→ **TASK TO COMPLETE**
This task calls for copying every line in the data below that contains the word "Lakeville".

RECORDS PROVIDED Block Start

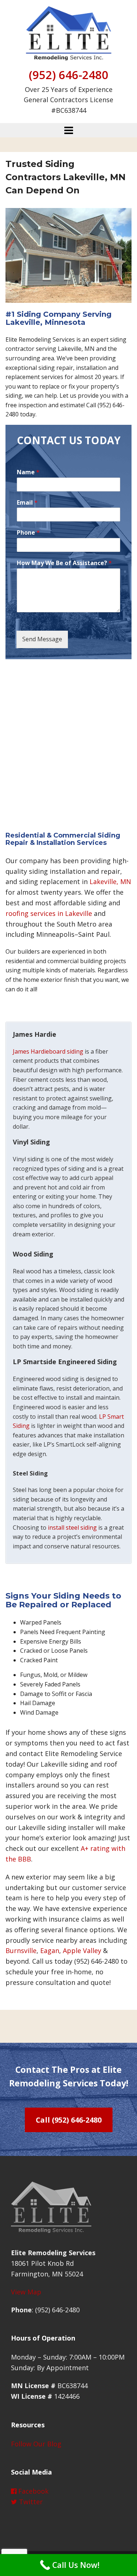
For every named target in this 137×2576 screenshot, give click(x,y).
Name (28, 472)
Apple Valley (82, 1950)
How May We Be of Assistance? (64, 563)
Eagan (49, 1950)
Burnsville (21, 1950)
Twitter (30, 2501)
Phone (28, 533)
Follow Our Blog (36, 2443)
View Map (26, 2291)
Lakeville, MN (110, 881)
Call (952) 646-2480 (69, 2120)
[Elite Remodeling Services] (68, 32)
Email (27, 502)
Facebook (32, 2491)
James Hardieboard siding (48, 1051)
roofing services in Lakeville (48, 913)
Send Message (42, 639)
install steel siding (72, 1527)
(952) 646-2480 (69, 74)
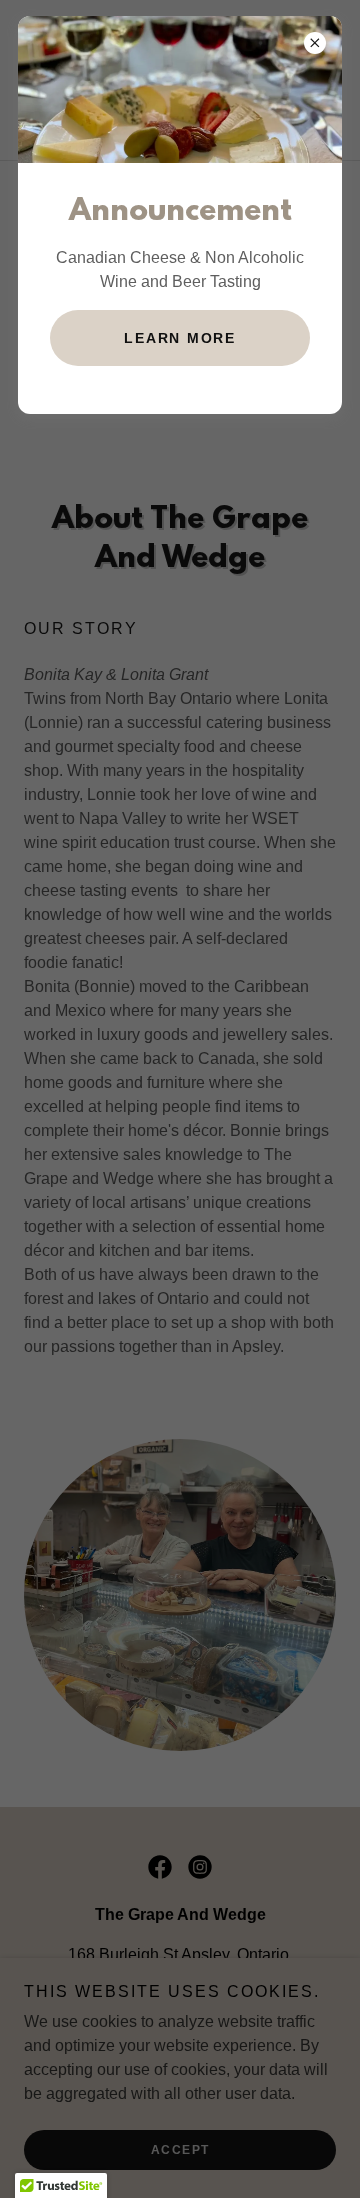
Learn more (180, 338)
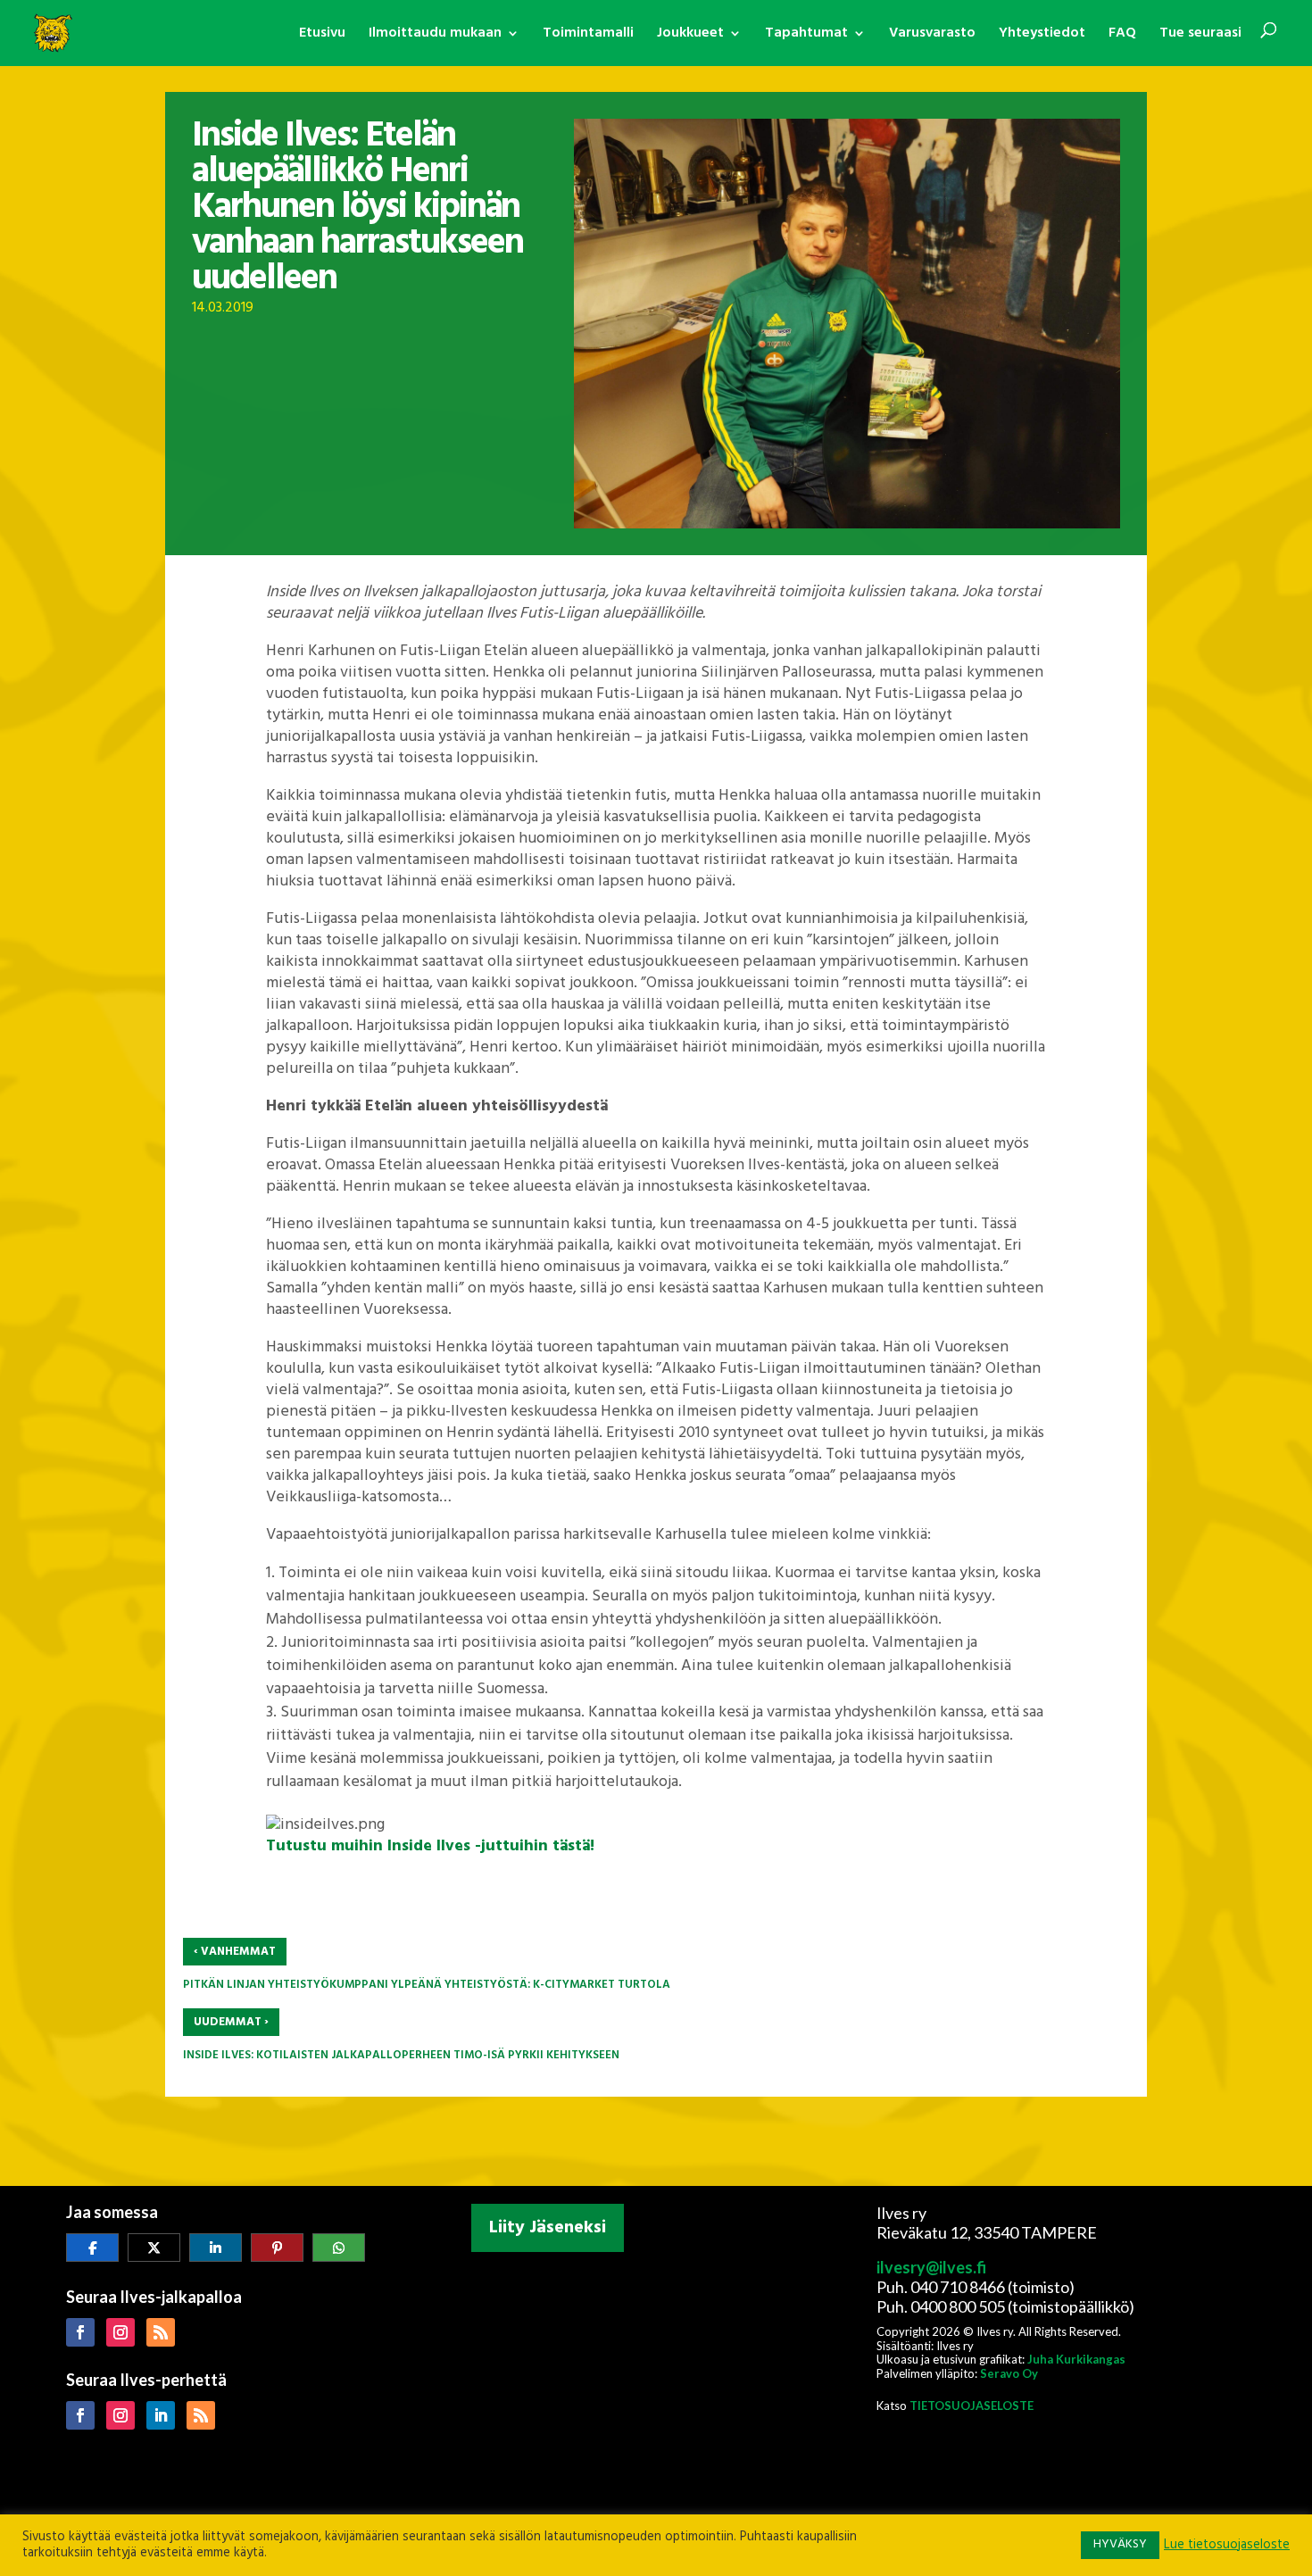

RECORDS PROVIDED Block End

→ **OUTPUT OF THE TASK**
Lakeville, MN (110, 881)
roofing services in Lakeville (48, 913)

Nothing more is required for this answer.